◆ WHAT YOU WILL DO
The copy should begin at the line containing "Click the properties sheet toolbar icon" and end at the last line of the material. Please reproduce those lines exactly and keep pictures out.

◆ DATA RECORDS
• • • • • • •
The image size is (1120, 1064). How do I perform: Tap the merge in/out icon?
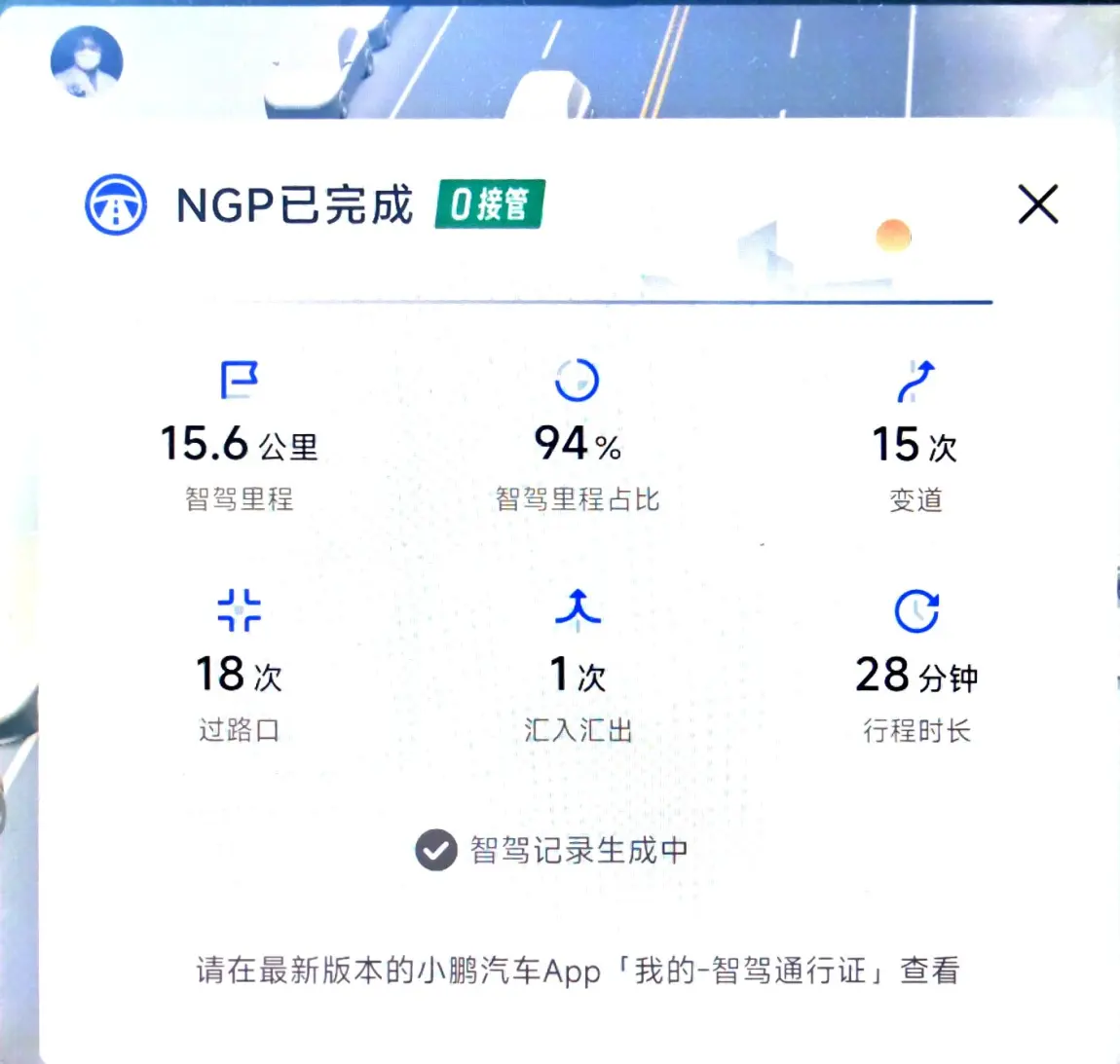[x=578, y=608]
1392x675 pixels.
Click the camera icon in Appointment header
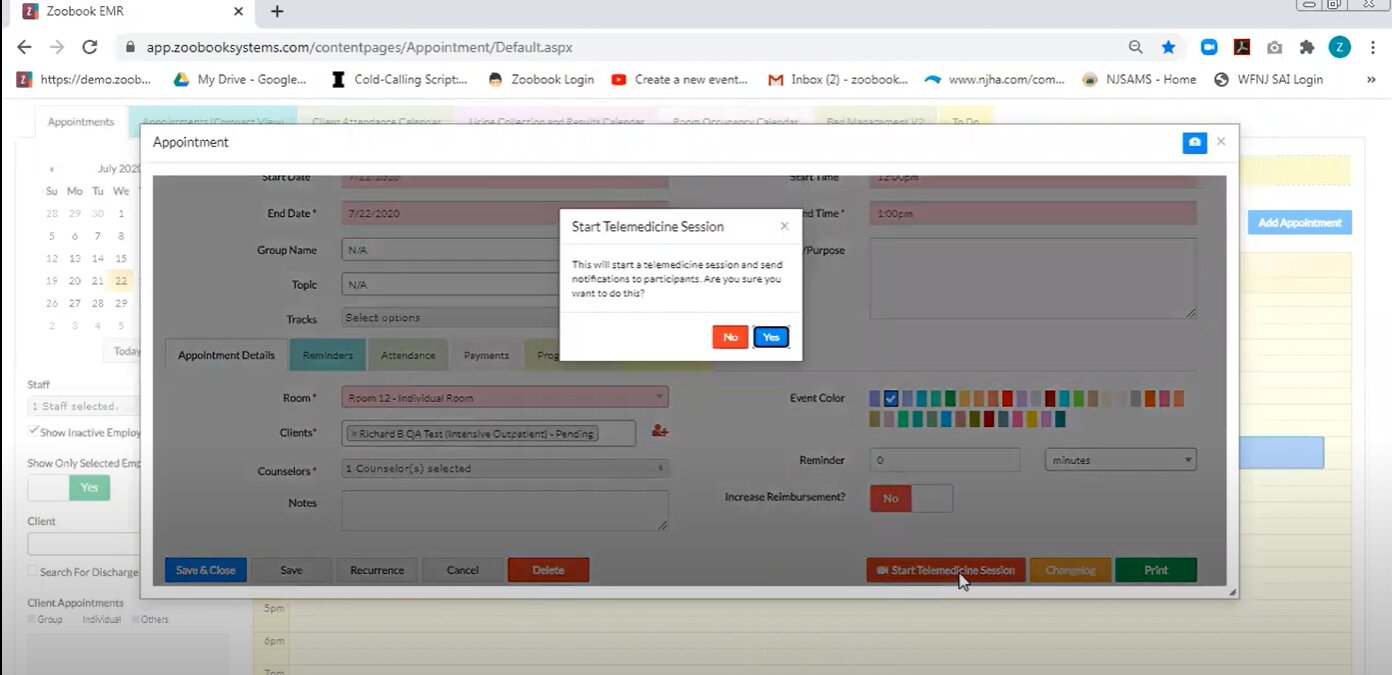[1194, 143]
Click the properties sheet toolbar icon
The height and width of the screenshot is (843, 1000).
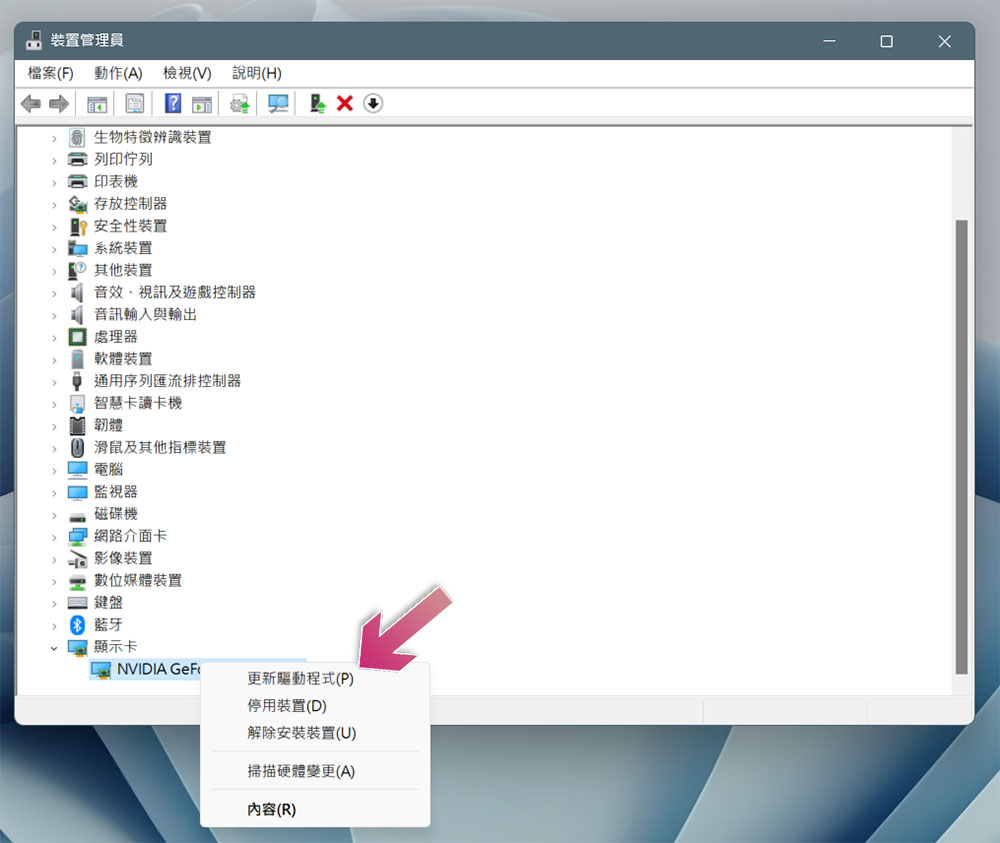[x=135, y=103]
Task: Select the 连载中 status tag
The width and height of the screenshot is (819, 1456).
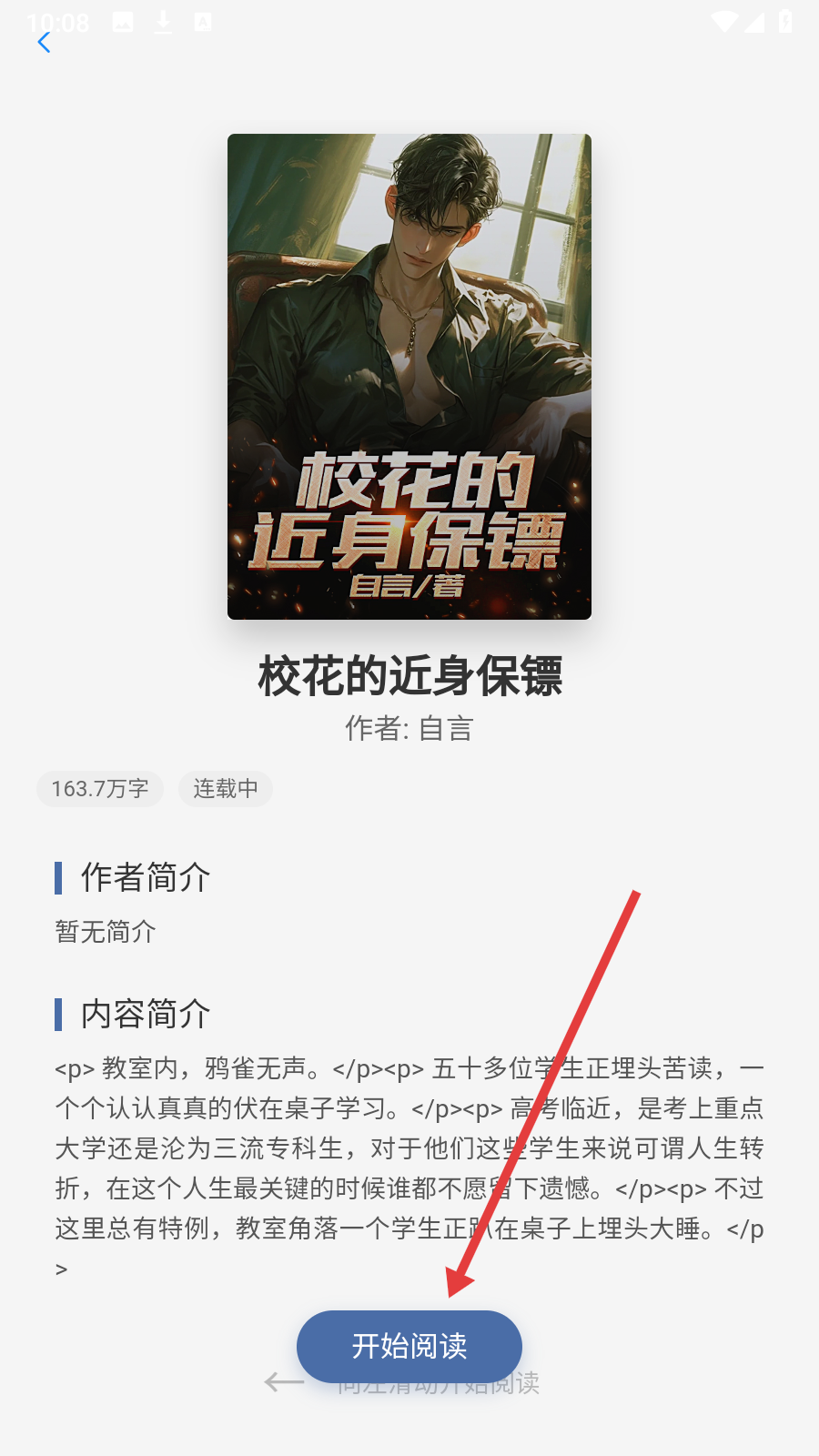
• • • • • • •
◆ ANSWER SECTION
Click the properties sheet toolbar icon
The height and width of the screenshot is (843, 1000).
[x=135, y=103]
Task: Select the 连载中 status tag
The width and height of the screenshot is (819, 1456).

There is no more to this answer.